## PASSAGE TO READ
Mandela went on to visit a host of African countries and meet with leading officials, but at the end of his international tour he returned to Ethiopia for military training. It didn't last long; the young revolutionary was soon called back to South Africa, and in August 1962 he was arrested and thrown into a Johannesburg prison. He would spend the next 27 years behind bars at several different facilities until his final release in 1990.
Mandela's visit to Ethiopia was a pivotal moment for many Ethiopians, including Merera Gudina, who now chairs the major political opposition coalition Medrek and still draws on South Africa's anti-apartheid struggle for inspiration.
“Mandela was hosted by one of our best known heroes, Gen. Tadesse Beru, who was at that time the commander of the Ethiopian special forces,” said Merera. “Even during the time of the emperor, people were supporting the cause of South Africans. South Africa was a part of the larger African anti-colonialist struggle.”

## WHAT THIS TASK INVOLVES
Continue the passage about Mandela's visit to Ethiopia, picking up right after its final sentence. The listing that comes next is from an unrelated source.

## RECORDS PROVIDED
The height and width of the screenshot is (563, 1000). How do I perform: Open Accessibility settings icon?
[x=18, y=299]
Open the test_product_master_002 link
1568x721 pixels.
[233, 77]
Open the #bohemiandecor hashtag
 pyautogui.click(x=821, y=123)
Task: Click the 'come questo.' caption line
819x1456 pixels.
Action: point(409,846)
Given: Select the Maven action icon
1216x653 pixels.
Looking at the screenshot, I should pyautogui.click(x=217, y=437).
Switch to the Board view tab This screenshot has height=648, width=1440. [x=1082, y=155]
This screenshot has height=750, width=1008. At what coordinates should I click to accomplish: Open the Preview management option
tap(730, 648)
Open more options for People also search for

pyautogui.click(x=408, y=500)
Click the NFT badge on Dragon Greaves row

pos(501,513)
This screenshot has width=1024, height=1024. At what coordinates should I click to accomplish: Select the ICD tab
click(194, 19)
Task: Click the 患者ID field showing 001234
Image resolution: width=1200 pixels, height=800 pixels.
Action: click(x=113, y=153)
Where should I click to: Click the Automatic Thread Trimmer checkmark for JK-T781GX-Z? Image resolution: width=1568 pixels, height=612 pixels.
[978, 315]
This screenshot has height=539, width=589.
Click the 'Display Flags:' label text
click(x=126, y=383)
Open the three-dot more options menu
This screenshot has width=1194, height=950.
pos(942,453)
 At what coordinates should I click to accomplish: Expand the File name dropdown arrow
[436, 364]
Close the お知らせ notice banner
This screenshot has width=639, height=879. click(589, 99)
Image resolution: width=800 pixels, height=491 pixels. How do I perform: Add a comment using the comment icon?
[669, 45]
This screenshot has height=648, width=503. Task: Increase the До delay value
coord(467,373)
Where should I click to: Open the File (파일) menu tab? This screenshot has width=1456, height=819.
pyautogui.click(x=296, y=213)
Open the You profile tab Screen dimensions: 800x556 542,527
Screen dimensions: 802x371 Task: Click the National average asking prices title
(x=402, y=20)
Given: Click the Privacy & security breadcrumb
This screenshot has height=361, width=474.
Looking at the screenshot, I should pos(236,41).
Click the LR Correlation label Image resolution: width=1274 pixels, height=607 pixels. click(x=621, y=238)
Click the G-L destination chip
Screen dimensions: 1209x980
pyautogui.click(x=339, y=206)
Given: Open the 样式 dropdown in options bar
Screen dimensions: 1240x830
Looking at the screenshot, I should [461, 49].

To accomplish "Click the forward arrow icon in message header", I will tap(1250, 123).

## ANSWER FOR THE TASK
Mandela spent only a couple of months training with Tadesse, but he didn't leave empty-handed. There is one artifact that still connects South Africa to Ethiopia, a relic of history whose mysterious disappearance has baffled historians for years. During his time in Ethiopia, the young freedom fighter received a gift from the general to symbolize his struggle: a semi-automatic Soviet-made Makarov pistol. He brought it back with him to the headquarters of Umkhonto we Sizwe in South Africa, a place called Liliesleaf Farm outside Johannesburg, and buried it for safekeeping lest authorities raid the premises.
That was right before his arrest, and five decades later, the gun has yet to be found, despite Mandela's later assertions that it was buried just 20 paces away from where the Liliesleaf kitchen used to be. (The property has been rebuilt and divided up, though the Liliesleaf Trust, as it is now called in it new role as a historical site, remains at its former location.)
Like that elusive weapon, much of Mandela's military history remains underground; his legacy is built on peace, not war. But in Ethiopia and all across Africa, there are some who still think of Mandela not just as an ambassador of peace, but as a man who knew when something was worth fighting for.
Merera says his own opposition efforts owe much to Mandela's struggles. “In fact, our political party took its first name, Oromo National Congress [it is now known as the Oromo Federalist Congress], from the South African National Congress to symbolize the fact that major groups should not fight for secession, but for more equality,” he said. “We are in many ways connected to Mandela and South Africa.”